(Data extracted from a collection)
##########

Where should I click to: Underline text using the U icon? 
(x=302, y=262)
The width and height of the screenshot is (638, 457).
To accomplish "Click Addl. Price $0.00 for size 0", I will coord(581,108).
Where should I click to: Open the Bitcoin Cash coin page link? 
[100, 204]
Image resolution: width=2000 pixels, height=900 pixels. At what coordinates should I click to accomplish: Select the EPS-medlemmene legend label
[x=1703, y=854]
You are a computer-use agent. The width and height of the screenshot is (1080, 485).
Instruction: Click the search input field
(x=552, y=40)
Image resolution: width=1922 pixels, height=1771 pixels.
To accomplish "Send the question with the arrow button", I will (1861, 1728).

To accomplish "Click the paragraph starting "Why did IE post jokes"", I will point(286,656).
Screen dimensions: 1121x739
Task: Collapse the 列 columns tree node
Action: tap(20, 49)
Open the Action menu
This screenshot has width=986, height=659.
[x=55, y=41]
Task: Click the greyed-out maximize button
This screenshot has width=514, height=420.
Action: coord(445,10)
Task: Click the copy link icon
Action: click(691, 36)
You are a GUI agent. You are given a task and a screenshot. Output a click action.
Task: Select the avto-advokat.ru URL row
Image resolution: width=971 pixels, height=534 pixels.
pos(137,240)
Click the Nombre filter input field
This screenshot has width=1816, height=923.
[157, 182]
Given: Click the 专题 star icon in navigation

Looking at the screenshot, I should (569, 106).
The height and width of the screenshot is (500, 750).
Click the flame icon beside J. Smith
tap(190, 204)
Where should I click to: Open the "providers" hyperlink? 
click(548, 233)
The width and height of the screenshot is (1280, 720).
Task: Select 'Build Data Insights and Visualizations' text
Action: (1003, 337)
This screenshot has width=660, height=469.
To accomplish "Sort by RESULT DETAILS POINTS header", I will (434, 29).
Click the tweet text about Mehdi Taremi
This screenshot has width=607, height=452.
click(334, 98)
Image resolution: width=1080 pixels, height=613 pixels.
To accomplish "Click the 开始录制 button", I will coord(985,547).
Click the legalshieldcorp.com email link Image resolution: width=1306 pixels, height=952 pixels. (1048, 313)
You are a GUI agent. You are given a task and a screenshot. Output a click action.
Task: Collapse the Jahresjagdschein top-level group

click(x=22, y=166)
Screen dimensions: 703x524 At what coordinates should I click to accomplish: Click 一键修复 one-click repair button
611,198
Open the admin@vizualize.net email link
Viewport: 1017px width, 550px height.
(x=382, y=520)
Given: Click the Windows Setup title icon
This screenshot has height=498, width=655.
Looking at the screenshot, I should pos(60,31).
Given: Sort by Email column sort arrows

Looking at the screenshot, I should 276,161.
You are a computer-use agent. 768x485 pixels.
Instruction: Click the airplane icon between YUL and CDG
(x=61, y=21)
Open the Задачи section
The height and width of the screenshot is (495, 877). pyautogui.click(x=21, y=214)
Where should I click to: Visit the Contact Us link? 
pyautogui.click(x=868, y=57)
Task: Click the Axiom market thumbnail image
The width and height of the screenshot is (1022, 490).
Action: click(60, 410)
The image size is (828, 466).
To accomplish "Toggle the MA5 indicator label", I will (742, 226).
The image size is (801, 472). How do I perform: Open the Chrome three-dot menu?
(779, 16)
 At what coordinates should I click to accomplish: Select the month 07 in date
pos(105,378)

##########

» Work request: Word for word, copy the line containing "This screenshot has width=660, height=469." and each line after it to the end of the records, and nothing besides.

» Answer box:
This screenshot has width=660, height=469.
To accomplish "Sort by RESULT DETAILS POINTS header", I will (434, 29).
Click the tweet text about Mehdi Taremi
This screenshot has width=607, height=452.
click(334, 98)
Image resolution: width=1080 pixels, height=613 pixels.
To accomplish "Click the 开始录制 button", I will coord(985,547).
Click the legalshieldcorp.com email link Image resolution: width=1306 pixels, height=952 pixels. (1048, 313)
You are a GUI agent. You are given a task and a screenshot. Output a click action.
Task: Collapse the Jahresjagdschein top-level group

click(x=22, y=166)
Screen dimensions: 703x524 At what coordinates should I click to accomplish: Click 一键修复 one-click repair button
611,198
Open the admin@vizualize.net email link
Viewport: 1017px width, 550px height.
(x=382, y=520)
Given: Click the Windows Setup title icon
This screenshot has height=498, width=655.
Looking at the screenshot, I should pos(60,31).
Given: Sort by Email column sort arrows

Looking at the screenshot, I should 276,161.
You are a computer-use agent. 768x485 pixels.
Instruction: Click the airplane icon between YUL and CDG
(x=61, y=21)
Open the Задачи section
The height and width of the screenshot is (495, 877). pyautogui.click(x=21, y=214)
Where should I click to: Visit the Contact Us link? 
pyautogui.click(x=868, y=57)
Task: Click the Axiom market thumbnail image
The width and height of the screenshot is (1022, 490).
Action: click(60, 410)
The image size is (828, 466).
To accomplish "Toggle the MA5 indicator label", I will (742, 226).
The image size is (801, 472). How do I perform: Open the Chrome three-dot menu?
(779, 16)
 At what coordinates should I click to accomplish: Select the month 07 in date
pos(105,378)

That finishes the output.